● YOUR INSTRUCTIONS
Each line below needs to be repeated precisely as it is.
MATERIAL TO PROCESS Start Marker
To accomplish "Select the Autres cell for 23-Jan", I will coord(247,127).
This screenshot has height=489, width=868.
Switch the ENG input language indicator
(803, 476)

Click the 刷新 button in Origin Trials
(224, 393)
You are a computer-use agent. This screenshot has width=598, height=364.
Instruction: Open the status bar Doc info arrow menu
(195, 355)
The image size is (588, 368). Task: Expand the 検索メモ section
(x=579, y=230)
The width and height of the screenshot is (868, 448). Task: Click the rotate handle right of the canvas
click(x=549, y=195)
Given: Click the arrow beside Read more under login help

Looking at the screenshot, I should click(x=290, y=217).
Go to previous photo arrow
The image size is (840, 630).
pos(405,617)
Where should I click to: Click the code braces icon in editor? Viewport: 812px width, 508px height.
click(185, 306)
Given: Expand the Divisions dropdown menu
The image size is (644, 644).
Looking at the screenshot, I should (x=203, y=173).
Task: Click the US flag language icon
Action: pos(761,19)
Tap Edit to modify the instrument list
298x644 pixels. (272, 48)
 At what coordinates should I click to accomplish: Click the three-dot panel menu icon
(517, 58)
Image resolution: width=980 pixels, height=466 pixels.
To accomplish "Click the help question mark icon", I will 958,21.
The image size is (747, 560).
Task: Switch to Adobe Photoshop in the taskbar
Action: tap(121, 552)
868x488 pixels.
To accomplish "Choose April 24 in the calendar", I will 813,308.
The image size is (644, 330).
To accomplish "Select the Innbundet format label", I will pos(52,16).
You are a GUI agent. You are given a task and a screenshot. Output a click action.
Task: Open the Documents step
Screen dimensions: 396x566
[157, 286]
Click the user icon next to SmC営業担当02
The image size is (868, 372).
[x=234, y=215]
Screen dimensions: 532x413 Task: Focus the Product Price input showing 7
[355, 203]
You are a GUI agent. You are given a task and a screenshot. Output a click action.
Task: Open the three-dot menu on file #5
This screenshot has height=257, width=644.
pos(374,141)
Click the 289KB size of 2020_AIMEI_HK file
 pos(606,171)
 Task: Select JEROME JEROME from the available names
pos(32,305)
MATERIAL TO PROCESS End Marker
● EXERCISE SOLUTION
To accomplish "Select the Autres cell for 23-Jan", I will coord(247,127).
This screenshot has height=489, width=868.
Switch the ENG input language indicator
(803, 476)

Click the 刷新 button in Origin Trials
(224, 393)
You are a computer-use agent. This screenshot has width=598, height=364.
Instruction: Open the status bar Doc info arrow menu
(195, 355)
The image size is (588, 368). Task: Expand the 検索メモ section
(x=579, y=230)
The width and height of the screenshot is (868, 448). Task: Click the rotate handle right of the canvas
click(x=549, y=195)
Given: Click the arrow beside Read more under login help

Looking at the screenshot, I should click(x=290, y=217).
Go to previous photo arrow
The image size is (840, 630).
pos(405,617)
Where should I click to: Click the code braces icon in editor? Viewport: 812px width, 508px height.
click(185, 306)
Given: Expand the Divisions dropdown menu
The image size is (644, 644).
Looking at the screenshot, I should (x=203, y=173).
Task: Click the US flag language icon
Action: pos(761,19)
Tap Edit to modify the instrument list
298x644 pixels. (272, 48)
 At what coordinates should I click to accomplish: Click the three-dot panel menu icon
(517, 58)
Image resolution: width=980 pixels, height=466 pixels.
To accomplish "Click the help question mark icon", I will 958,21.
The image size is (747, 560).
Task: Switch to Adobe Photoshop in the taskbar
Action: tap(121, 552)
868x488 pixels.
To accomplish "Choose April 24 in the calendar", I will 813,308.
The image size is (644, 330).
To accomplish "Select the Innbundet format label", I will pos(52,16).
You are a GUI agent. You are given a task and a screenshot. Output a click action.
Task: Open the Documents step
Screen dimensions: 396x566
[157, 286]
Click the user icon next to SmC営業担当02
The image size is (868, 372).
[x=234, y=215]
Screen dimensions: 532x413 Task: Focus the Product Price input showing 7
[355, 203]
You are a GUI agent. You are given a task and a screenshot. Output a click action.
Task: Open the three-dot menu on file #5
This screenshot has height=257, width=644.
pos(374,141)
Click the 289KB size of 2020_AIMEI_HK file
 pos(606,171)
 Task: Select JEROME JEROME from the available names
pos(32,305)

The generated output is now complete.